Hubin, rouleauxVague sur vague, les rouleaux de Christian Hubin déposent sur la blancheur des pages le noircissant poïein de leur liquide et fuyante musique. Fracturant, consciemment, apophtegmatique, ruisselant de densité, voici le long et inachevable poème jaillissant incessamment du non-espace où la parole lutte avec tout ce qui la diffère et la fait éclater. Déferlant entre mémoire et inarticulation, tantôt avec une sobriété qui frôle suicidairement ce qui se nomme ‘la haine’, tantôt offrant des signes d’une douce caresse, toujours avec une sorte de sévérité synonyme d’agnose et de bégayante créativité se pensant jusque dans ses os, le poème hubinien s’inscrit comme ‘un veuvage dans [une] clairière surexposée’. Ceci dit, et malgré le sentiment, qui visiblement lui est cher, de la dimension tautologique et autoérotisante du langage, l’auteur de Prélude à une apocalypse et Coma (…), de Ce qui est et du Sens des perdants, ne se prive pas non seulement de quelques rares expressions d’un devoir, d’une nécessité même par rapport de l’écrit, mais aussi de la si précaire mais si réelle splendeur, même si elle ‘n’a pas d’assise’, de sa constitution comme chant, comme melos, cela qui, au sein de ce qui perturbe ou opprime, s’élève, improbable, à peine perceptible, vigueur, énergie, résistance, fabrication, amour et respect : précisément poïein.

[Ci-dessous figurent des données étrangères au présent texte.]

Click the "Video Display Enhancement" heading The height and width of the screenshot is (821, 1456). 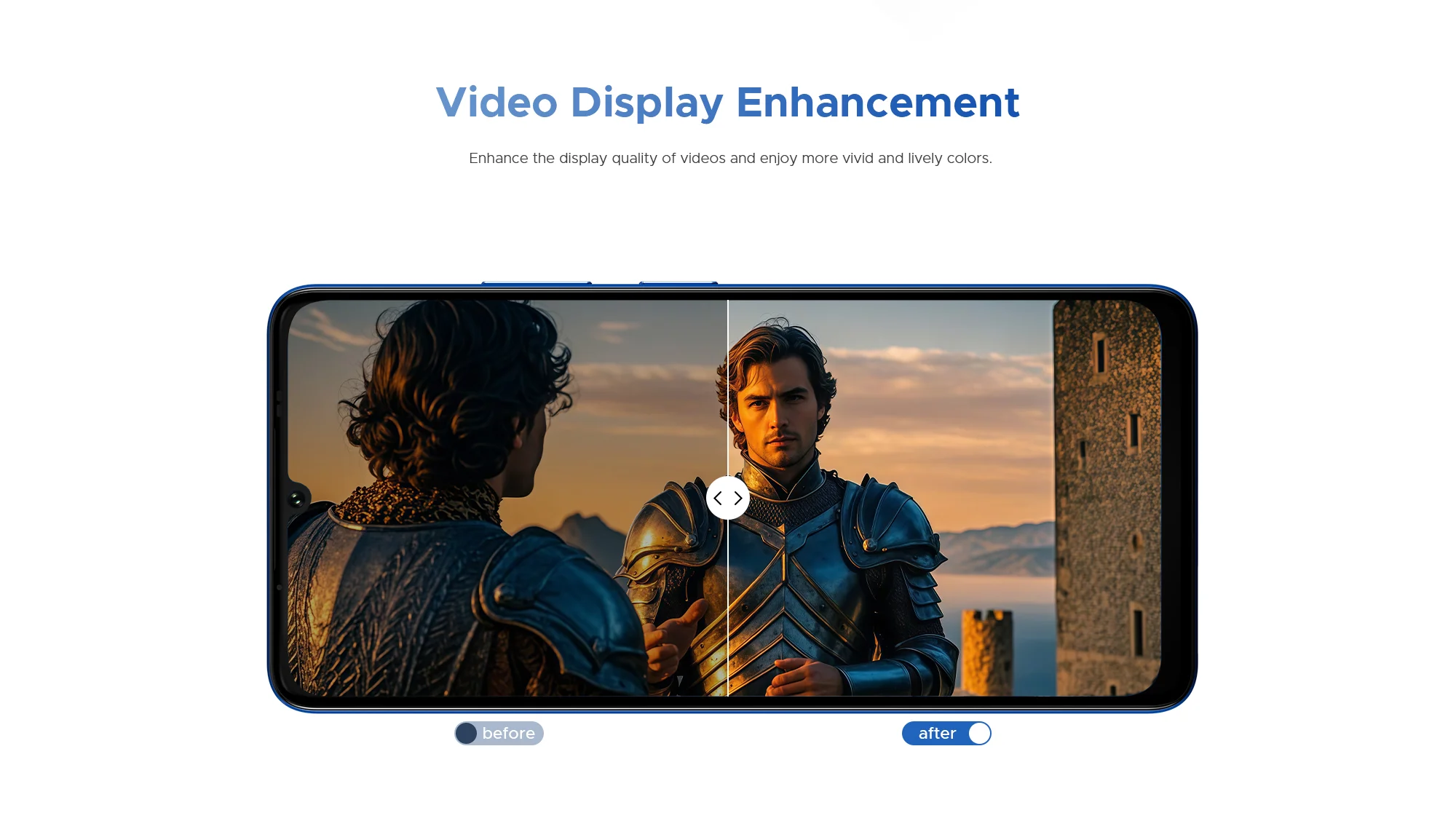pyautogui.click(x=728, y=102)
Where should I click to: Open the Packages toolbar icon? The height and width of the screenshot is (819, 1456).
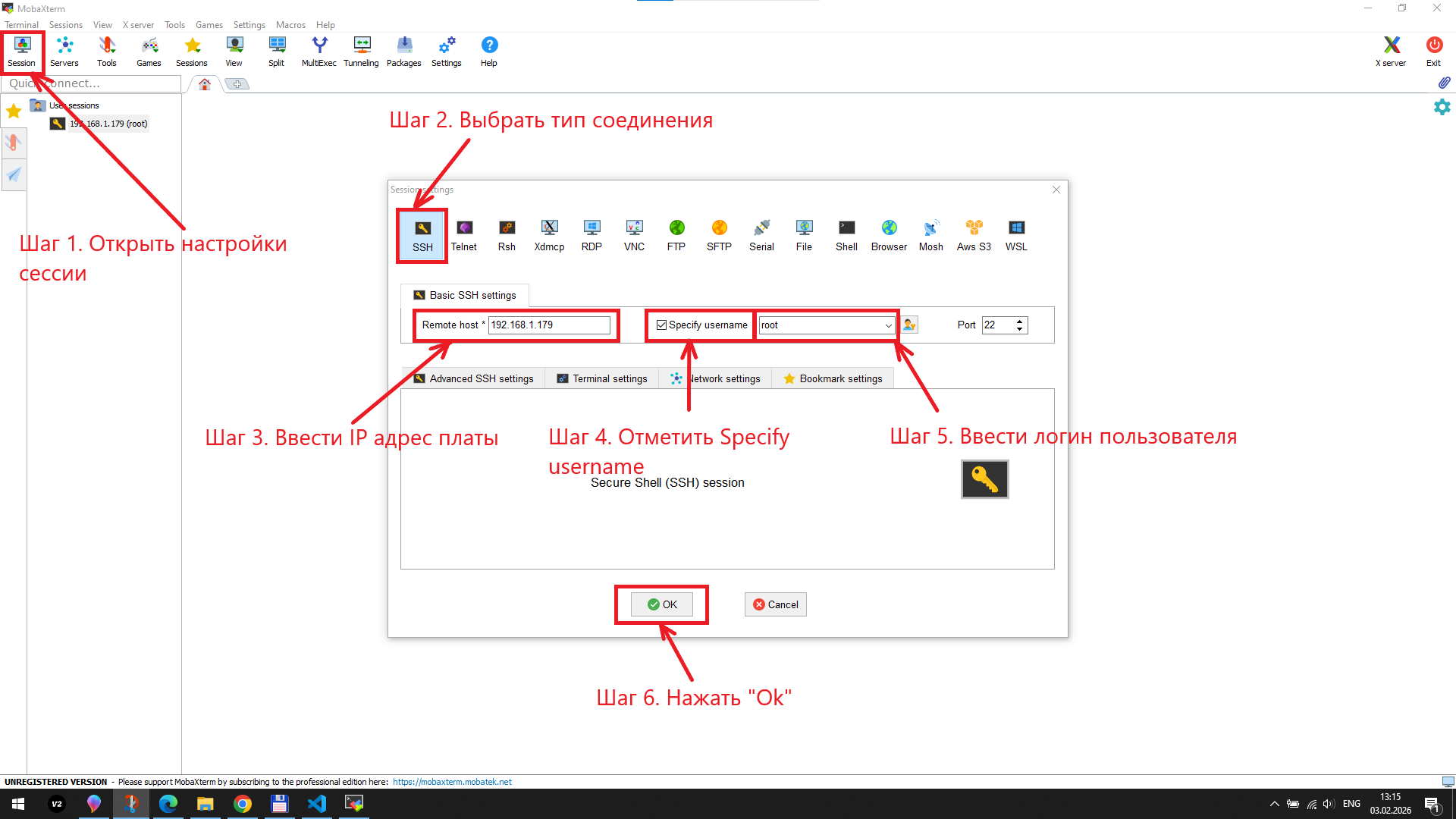click(x=403, y=52)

Voici, ainsi, le poème de l’interrogation de l’être, sa prolifération, ses dissonances, sa fragilité, son innommabilité, en un mot, tout compte fait, ses foisonnantes fascinations. Lisant, on se trouve dans l’heureuse impossibilité d’accéder à une sorte de summum logique d’où contempler la hiérarchie et l’ordre d’un livre fait de pluralités vertigineuses, de continuités en perpétuel devenir. Rouleaux est un vaste réservoir de la conscience qu’un homme, un grand poète, peut avoir de ce qu’il est-fait-pense face au grand dehors avec ses innombrables dedans. Si Christian Hubin déclare ‘[s’être] très peu rencontré’, c’est sans aucun doute qu’il saisit, dans ce livre, comme ailleurs, la pleine et si extraordinaire infinité qu’il ne cesse de vivre et de tenter d’écrire. ‘Dire comme il neige, dit-il souriant, comme voici vos animaux, vos gélules sans distance ni abandon – sans attribution possible’. Inutile d’affirmer ici vérités et sagesses. L’écriture, la poésie ‘n’a rien à reprocher – ni à la langue dont elle s’extrait, ni au monde – où elle porte atteinte. Elle est à son mythe, à son détriment’. Elle en est la musique même. L’art, on le sait, prend des formes radicalement distinctes. Ce qui les propulse, c’est la passion, le désir ; ce qui les transmue, c’est une discipline mentale qui n’a rien de fixe quant au visage offert au monde. Celui de Rouleaux s’avère être d’une riche et austère puissance qui ne flanche jamais.

Michaël Bishop
Christian Hubin. Rouleaux. L’Étoile des limites, 2015. 121 pages, 15 euros.